If you want only administrators
to be able to install updates manually, you can uncheck the box Allow
All Users To Install Updates On This Computer. When this box is checked,
any logged-on user can install updates.
NOTE
Two additional
selections are available to home users or clients that are not joined to
a domain. They are Microsoft Update and Software Notifications.
All of these settings can be controlled using Group Policy.
If the settings are dimmed, it indicates that they have been set by
Group Policy and cannot be modified or configured by the user. In
addition, a message will appear in the window that says Some Settings
Are Managed By Your System Administrator.
6. Installing, Hiding, and Restoring Updates
If you don't have updates set
to install automatically, or you want to install optional updates, you
can install them manually. When updates are available, a link exists on
the Windows Update page that you can click to access the page to install
them.
Figure 3
shows a list of updates that can be selected to install on a system. In
the figure, I have selected the check box next to the nVidia -Display -
NVIDIA GeForce 9600M GT driver update. To install this update, I'd
simply select the check box and click OK to begin the installation.
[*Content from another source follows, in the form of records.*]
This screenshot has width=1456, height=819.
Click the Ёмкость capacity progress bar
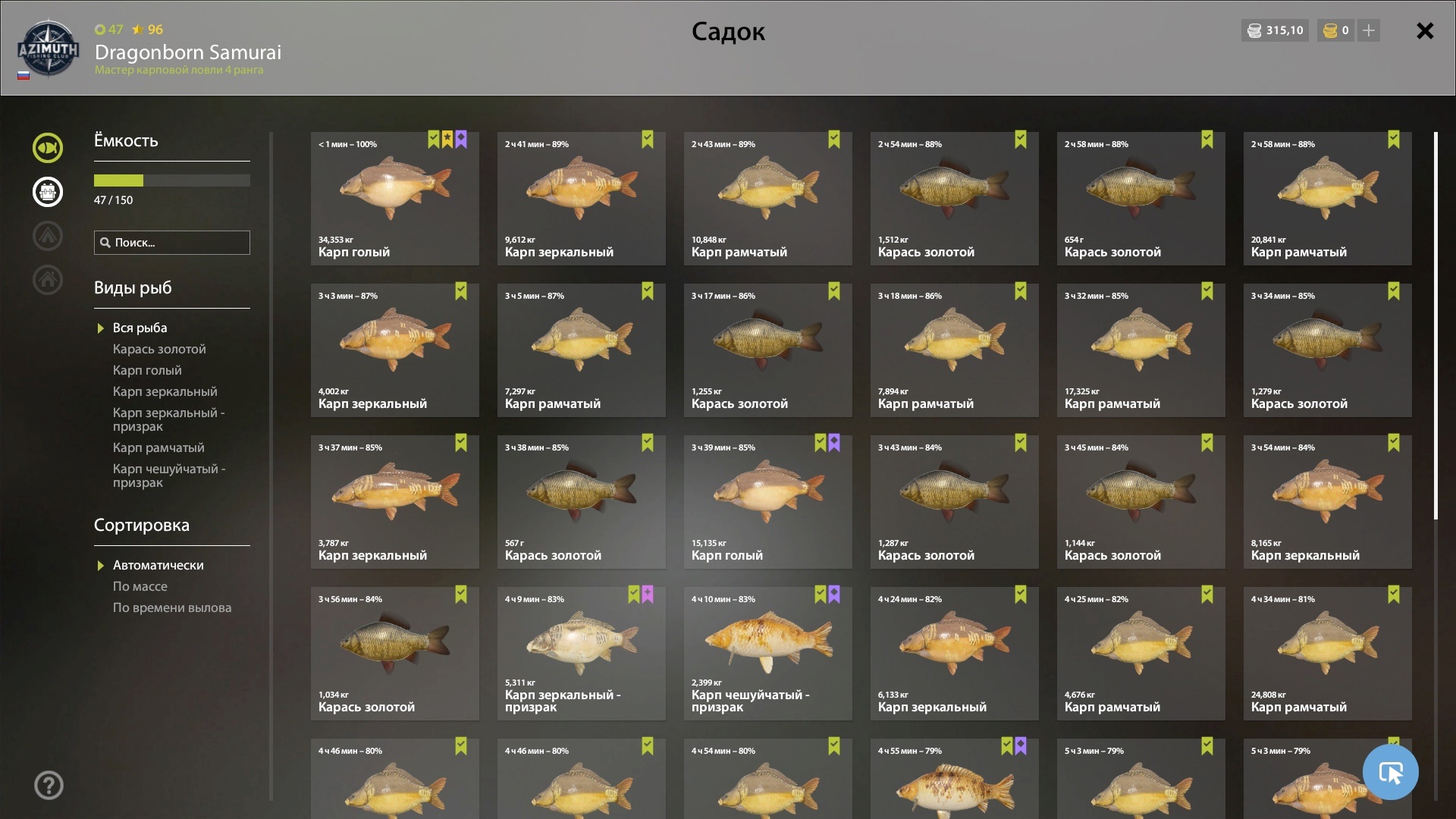coord(172,180)
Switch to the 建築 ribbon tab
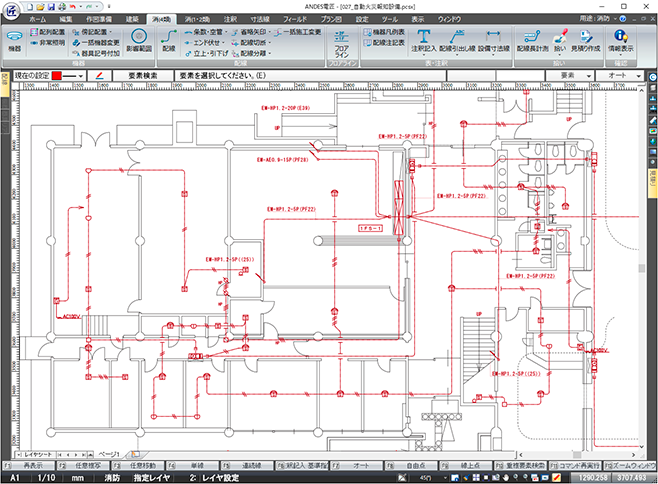Viewport: 658px width, 484px height. pos(132,19)
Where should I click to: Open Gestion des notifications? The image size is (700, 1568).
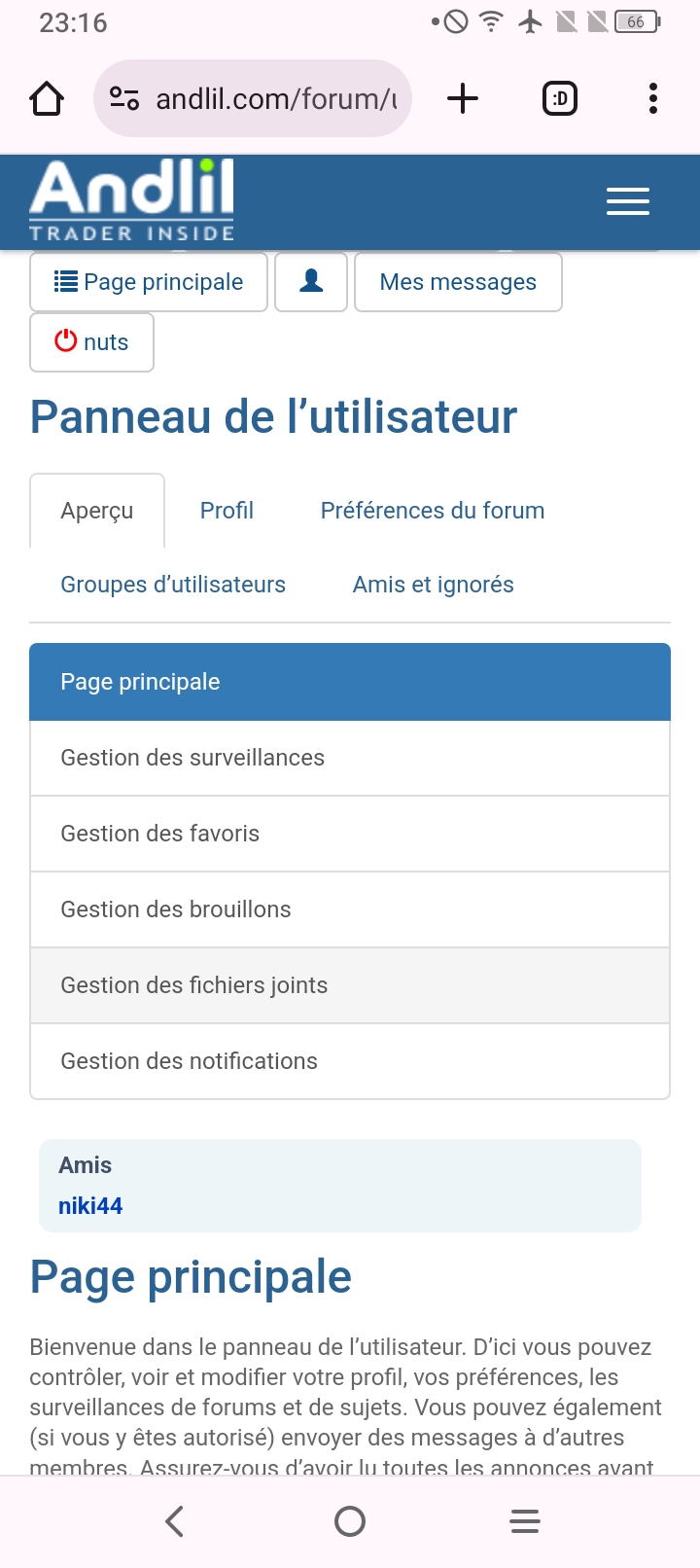click(x=190, y=1061)
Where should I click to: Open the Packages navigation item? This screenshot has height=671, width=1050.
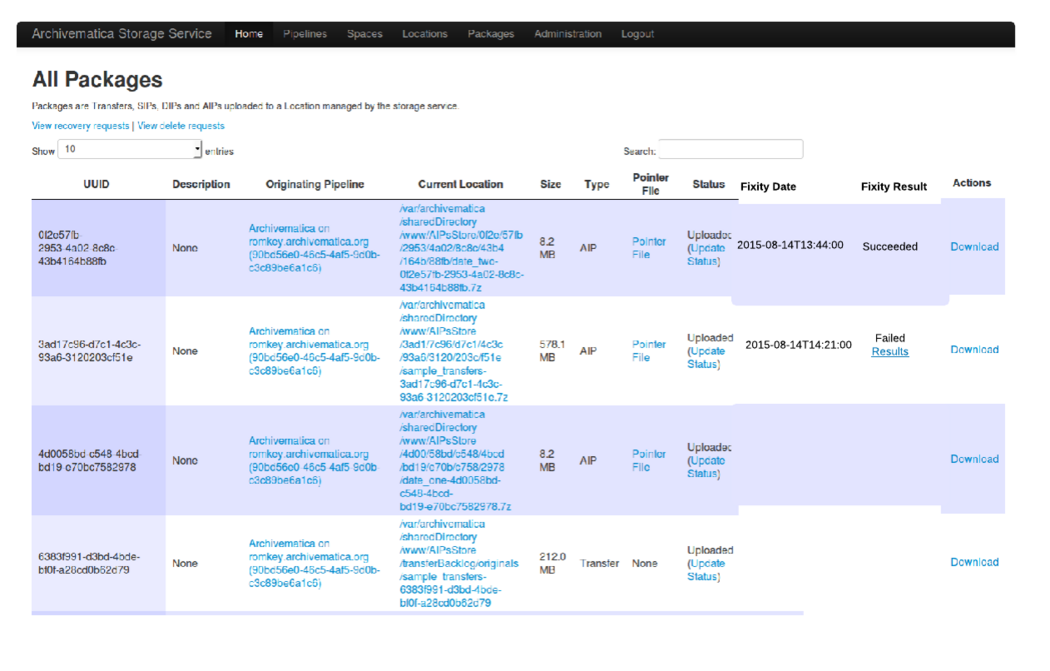click(x=490, y=33)
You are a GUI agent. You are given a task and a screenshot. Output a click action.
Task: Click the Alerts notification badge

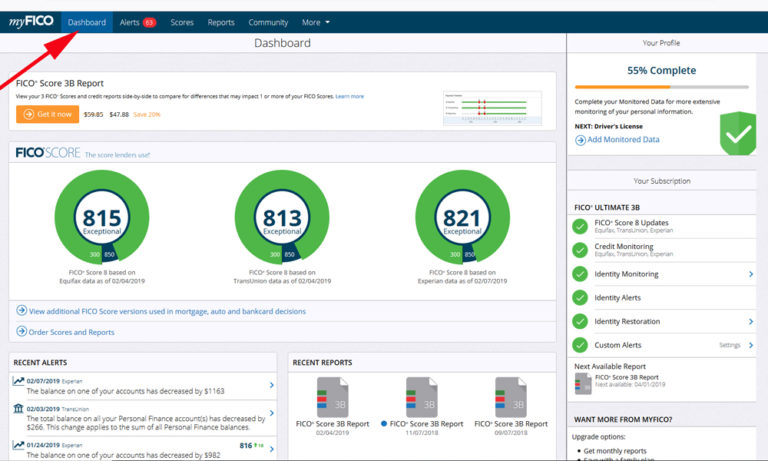point(149,22)
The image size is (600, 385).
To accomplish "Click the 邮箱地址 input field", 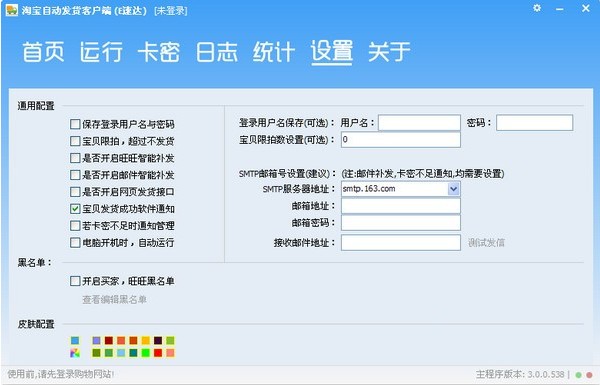I will (401, 206).
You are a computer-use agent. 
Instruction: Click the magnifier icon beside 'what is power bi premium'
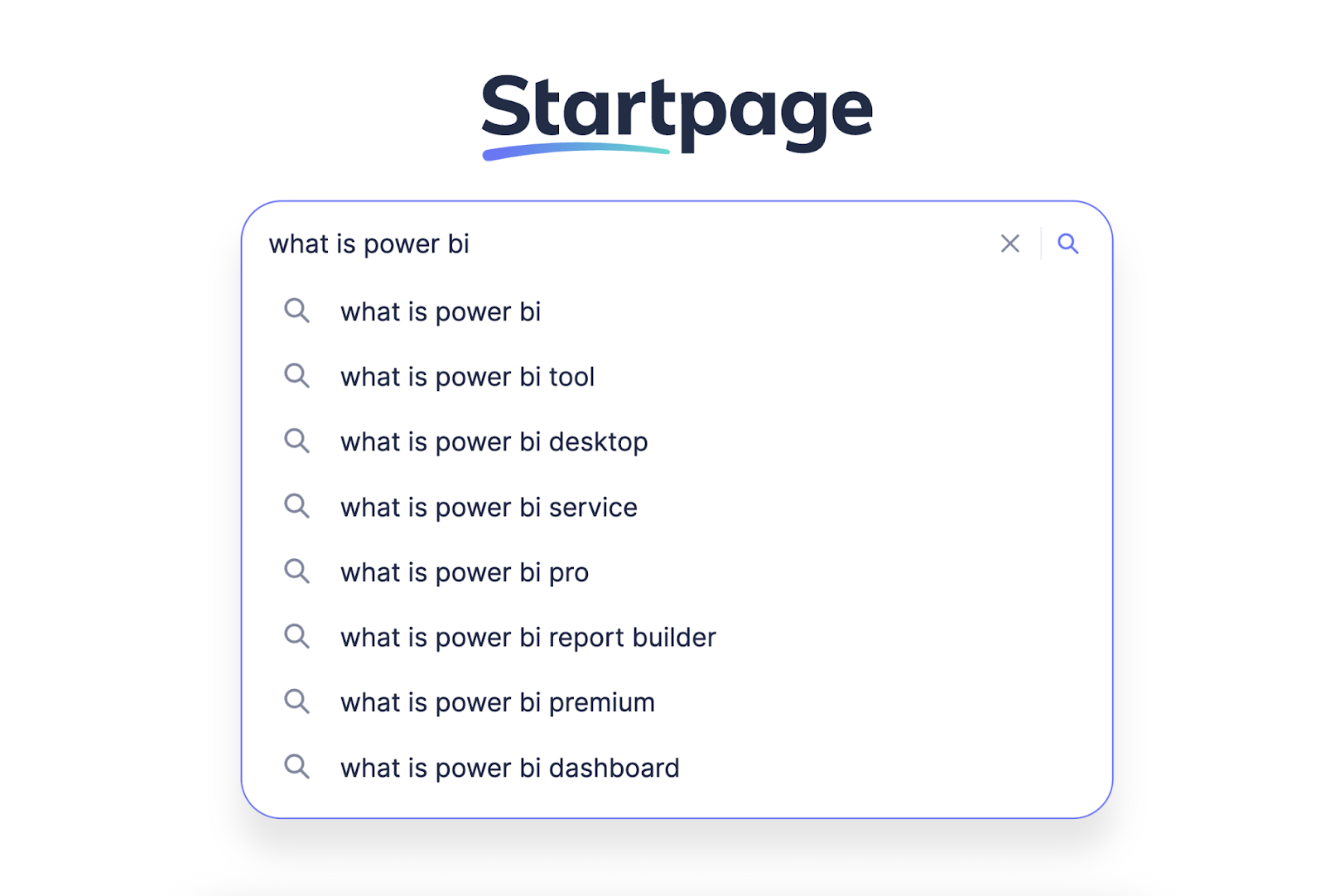pyautogui.click(x=296, y=701)
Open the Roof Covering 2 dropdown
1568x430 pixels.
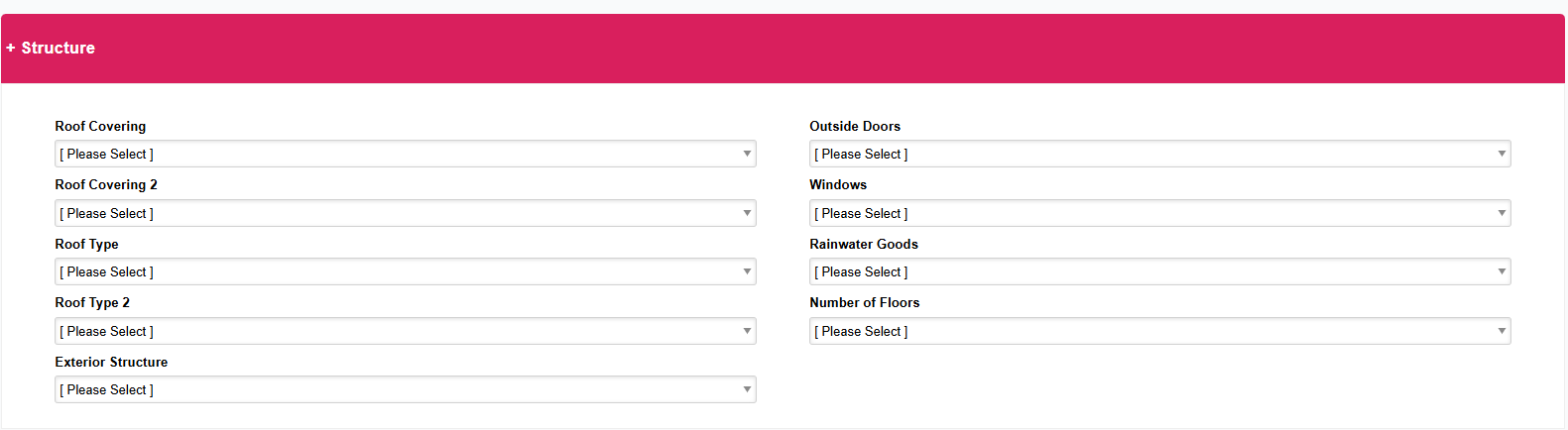coord(405,213)
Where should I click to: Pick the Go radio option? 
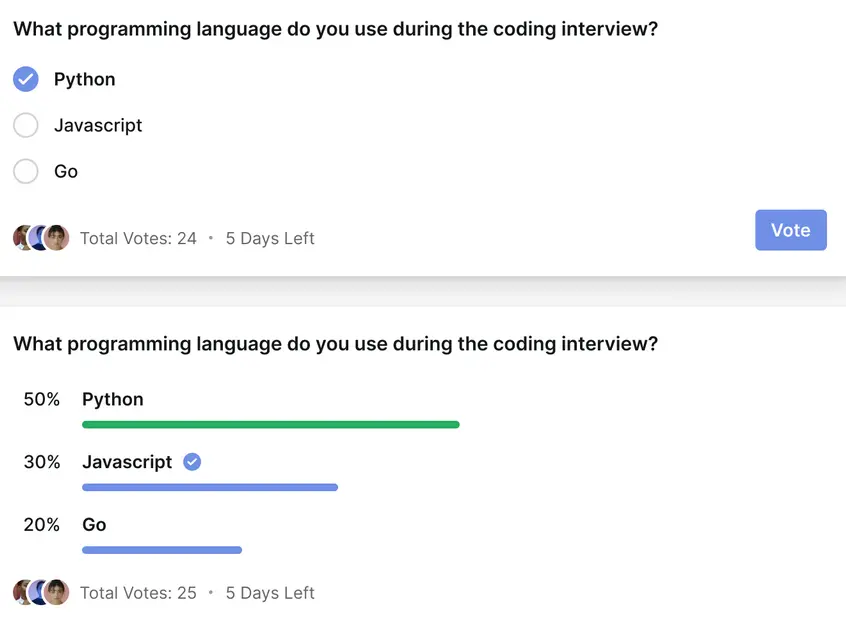coord(26,171)
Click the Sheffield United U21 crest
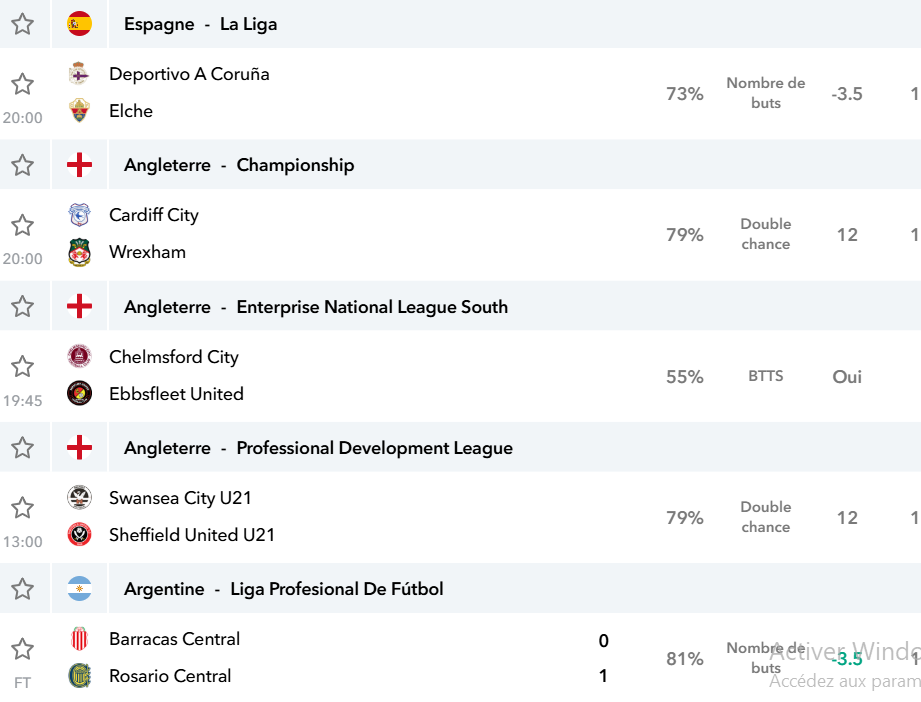This screenshot has height=702, width=921. 79,535
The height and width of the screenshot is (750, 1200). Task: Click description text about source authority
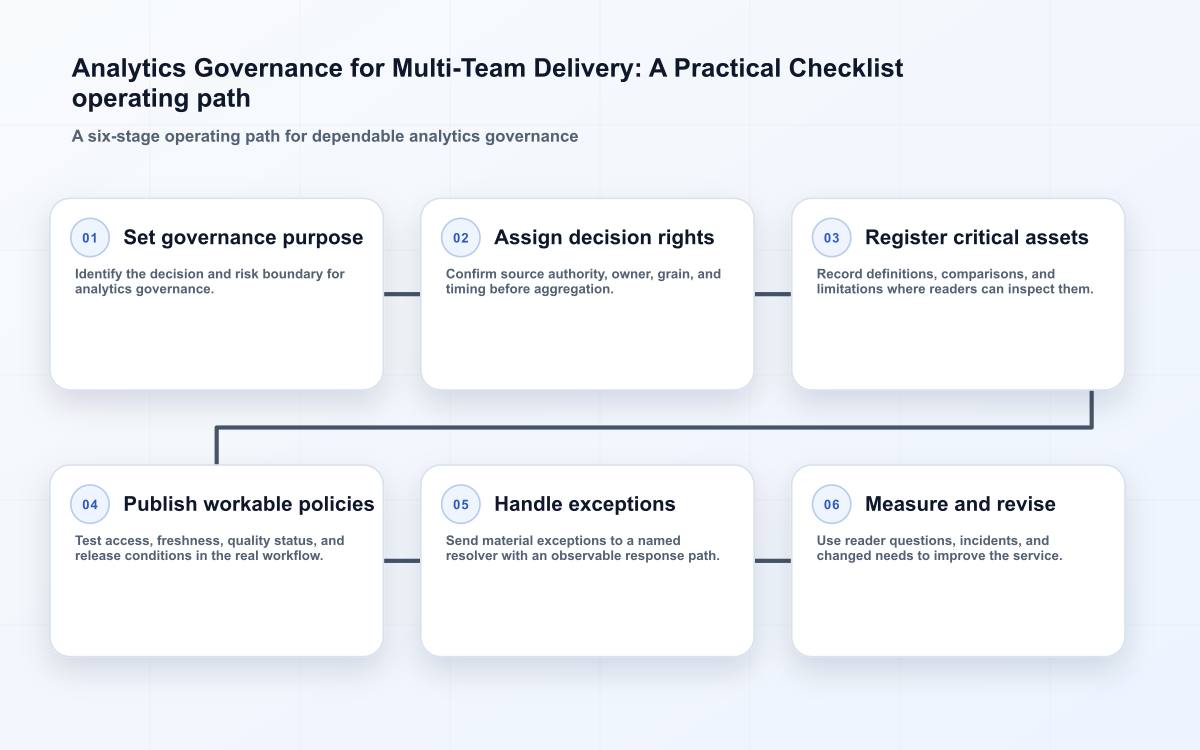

In addition, updates can be
hidden from this page. Let's say that I decided that I'll never master
the Bulgarian language, so I won't need the Bulgarian language pack on
my system. I can right-click it (as shown in the previous figure) and
select Hide Update. The update will be gone the next time I return to
this page.
But what if I change my mind
and decide that I do want the Bulgarian Language Pack update that I hid?
It's not gone for good. The main page of the Windows Update page
includes the link Restore Hidden Updates. After you click this link, a
display similar to Figure 4 will appear.
To restore the Bulgarian Language Pack update, select the check box for it and click Restore.
7. Viewing Update History
You can view a list of all updates that have been deployed to your computer by clicking the View Update History link on the Windows Update page.
The update history report
includes the common name, the status (Successful or Failed) of the
update installation, the importance (Important, Recommended, or
Optional), and the date it was installed. You can double-click any
update to view additional information.
Figure 5
shows the update history for one of my computers. I also double-clicked
Security Update For Windows 7 For x64-Based Systems (KB975467) to view
additional details on this update.
This is a simple but effective method to verify that an update has been deployed to a system.